This was the situation a long time ago. 40 years ago, a DB-25 connector could be just about anything, from RS-232 to SCSI. But I thought we had learned our lesson.

When I first heard about USB C for everything, I thought it meant USB was being expanded to do what all those other protocols do, so if you were lucky enough to have a device with a C connector and a computer with one, you were done.

The USB debugging arsenal

Posted Jul 2, 2021 0:11 UTC (Fri) by kevinpr (subscriber, #139762) [Link]

> There's a lot in Type-C that has basically nothing to do with USB

They're actually almost completely orthogonal systems. You can swap USB PD data role (host/device) and power role (source/sink) independent of the existing USB2.0/3.0 host/device role. You can do USB PD _only_ on a Type-C cable with no USB2.0/3.0 traffic whatsoever (like your USB-C charger) or you can do USB2.0/3.0 traffic _only_ on a Type-C cable with no USB PD traffic, in which case you'll just get the standard 5V on VBUS.

The only place they kind of combine is with Alternate Modes, some of which mandate use of the SuperSpeed lines to carry different data, like your DP video signals. But even then the SuperSpeed controller doesn't really _interact_ with the USB PD controller, it's just told to get out of the way so the physical lines can be muxed to your DP controller instead.

The USB debugging arsenal

Posted Jun 14, 2021 18:38 UTC (Mon) by grundler (guest, #23450) [Link]
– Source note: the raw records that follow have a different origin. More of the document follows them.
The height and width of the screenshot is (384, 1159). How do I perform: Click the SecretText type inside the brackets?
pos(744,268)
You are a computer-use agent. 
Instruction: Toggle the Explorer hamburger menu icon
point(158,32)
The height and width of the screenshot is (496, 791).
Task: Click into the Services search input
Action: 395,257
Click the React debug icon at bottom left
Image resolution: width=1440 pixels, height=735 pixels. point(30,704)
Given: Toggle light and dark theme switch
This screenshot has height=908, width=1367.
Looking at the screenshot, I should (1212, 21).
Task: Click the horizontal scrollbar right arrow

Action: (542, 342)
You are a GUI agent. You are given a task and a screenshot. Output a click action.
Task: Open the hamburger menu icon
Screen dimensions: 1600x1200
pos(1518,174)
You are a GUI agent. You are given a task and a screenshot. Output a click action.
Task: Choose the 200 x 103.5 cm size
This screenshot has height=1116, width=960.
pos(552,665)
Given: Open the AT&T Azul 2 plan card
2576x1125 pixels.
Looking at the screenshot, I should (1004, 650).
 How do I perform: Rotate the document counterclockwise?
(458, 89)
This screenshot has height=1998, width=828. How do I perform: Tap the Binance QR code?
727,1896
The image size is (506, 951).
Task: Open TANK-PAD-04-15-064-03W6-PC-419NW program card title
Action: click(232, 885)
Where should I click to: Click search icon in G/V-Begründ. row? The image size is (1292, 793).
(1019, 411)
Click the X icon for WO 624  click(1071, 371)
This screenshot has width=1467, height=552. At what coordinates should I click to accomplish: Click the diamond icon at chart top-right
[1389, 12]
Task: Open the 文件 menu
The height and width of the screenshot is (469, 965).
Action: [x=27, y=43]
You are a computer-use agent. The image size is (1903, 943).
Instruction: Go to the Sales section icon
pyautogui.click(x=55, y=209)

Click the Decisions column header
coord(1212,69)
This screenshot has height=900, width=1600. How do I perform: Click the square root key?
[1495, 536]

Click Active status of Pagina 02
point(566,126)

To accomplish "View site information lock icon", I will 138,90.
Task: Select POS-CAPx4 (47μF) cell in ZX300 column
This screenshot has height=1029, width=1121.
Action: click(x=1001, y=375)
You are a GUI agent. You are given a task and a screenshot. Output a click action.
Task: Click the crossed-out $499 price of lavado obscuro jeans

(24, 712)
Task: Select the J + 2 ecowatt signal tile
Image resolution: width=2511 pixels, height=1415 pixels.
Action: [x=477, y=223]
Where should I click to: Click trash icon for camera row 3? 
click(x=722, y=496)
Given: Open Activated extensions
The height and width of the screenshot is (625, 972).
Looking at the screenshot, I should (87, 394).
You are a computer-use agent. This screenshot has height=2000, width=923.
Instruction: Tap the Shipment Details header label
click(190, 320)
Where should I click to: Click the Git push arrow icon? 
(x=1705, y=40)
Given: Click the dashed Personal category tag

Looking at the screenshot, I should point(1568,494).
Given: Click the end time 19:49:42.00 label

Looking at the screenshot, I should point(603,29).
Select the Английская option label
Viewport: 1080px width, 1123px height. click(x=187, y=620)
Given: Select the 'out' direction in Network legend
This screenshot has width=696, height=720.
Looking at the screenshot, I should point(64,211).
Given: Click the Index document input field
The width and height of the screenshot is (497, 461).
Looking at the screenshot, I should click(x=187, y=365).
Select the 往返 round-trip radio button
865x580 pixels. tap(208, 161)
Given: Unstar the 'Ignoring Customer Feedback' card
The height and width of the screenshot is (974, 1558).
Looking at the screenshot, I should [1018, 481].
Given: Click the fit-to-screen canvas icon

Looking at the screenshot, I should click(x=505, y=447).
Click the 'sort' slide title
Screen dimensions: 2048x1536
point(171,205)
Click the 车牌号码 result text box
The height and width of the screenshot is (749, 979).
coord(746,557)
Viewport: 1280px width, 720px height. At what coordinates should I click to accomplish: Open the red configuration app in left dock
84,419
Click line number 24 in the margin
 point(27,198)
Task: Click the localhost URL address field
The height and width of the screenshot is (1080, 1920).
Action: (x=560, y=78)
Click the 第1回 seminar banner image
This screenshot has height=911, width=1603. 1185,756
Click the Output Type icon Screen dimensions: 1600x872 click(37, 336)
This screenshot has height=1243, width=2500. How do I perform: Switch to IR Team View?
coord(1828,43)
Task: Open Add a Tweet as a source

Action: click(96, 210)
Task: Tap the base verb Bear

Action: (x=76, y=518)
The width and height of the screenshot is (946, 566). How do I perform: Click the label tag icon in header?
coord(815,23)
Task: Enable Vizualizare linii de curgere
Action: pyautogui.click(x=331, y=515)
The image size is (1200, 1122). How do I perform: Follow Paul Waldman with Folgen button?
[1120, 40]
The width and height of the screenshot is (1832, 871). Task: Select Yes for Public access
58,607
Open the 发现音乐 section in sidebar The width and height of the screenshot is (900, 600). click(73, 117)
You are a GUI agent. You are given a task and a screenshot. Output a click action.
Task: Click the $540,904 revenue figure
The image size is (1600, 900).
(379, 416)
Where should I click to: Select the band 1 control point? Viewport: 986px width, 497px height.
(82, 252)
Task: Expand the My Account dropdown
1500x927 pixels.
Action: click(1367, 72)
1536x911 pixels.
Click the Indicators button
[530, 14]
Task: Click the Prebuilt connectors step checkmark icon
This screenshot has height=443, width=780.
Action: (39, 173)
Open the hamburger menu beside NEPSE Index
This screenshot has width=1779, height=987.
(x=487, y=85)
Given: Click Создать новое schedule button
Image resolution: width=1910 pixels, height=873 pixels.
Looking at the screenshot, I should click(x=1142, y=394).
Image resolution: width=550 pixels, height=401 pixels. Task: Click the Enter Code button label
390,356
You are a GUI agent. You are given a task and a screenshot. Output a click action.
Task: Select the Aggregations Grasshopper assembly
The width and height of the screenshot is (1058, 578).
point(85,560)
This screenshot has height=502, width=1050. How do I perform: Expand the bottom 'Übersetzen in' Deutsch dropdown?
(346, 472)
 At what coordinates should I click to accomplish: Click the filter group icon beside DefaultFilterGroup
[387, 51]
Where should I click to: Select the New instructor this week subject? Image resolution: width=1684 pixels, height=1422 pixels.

> Does anything in the above apply to USB PD?

I didn't see anything - but I know USB PD snooping isn't expensive:
https://www.chromium.org/chromium-os/twinkie

1) Plugable: https://archive.plugable.com/products/usbc-tkey/plugable-...
2) Totalphase: https://www.totalphase.com/products/usb-power-delivery-an...
3) Twonkie: https://hackaday.com/2021/02/20/google-inspired-usb-pd-sn...

Plugable unit is no longer available. Check the alternatives.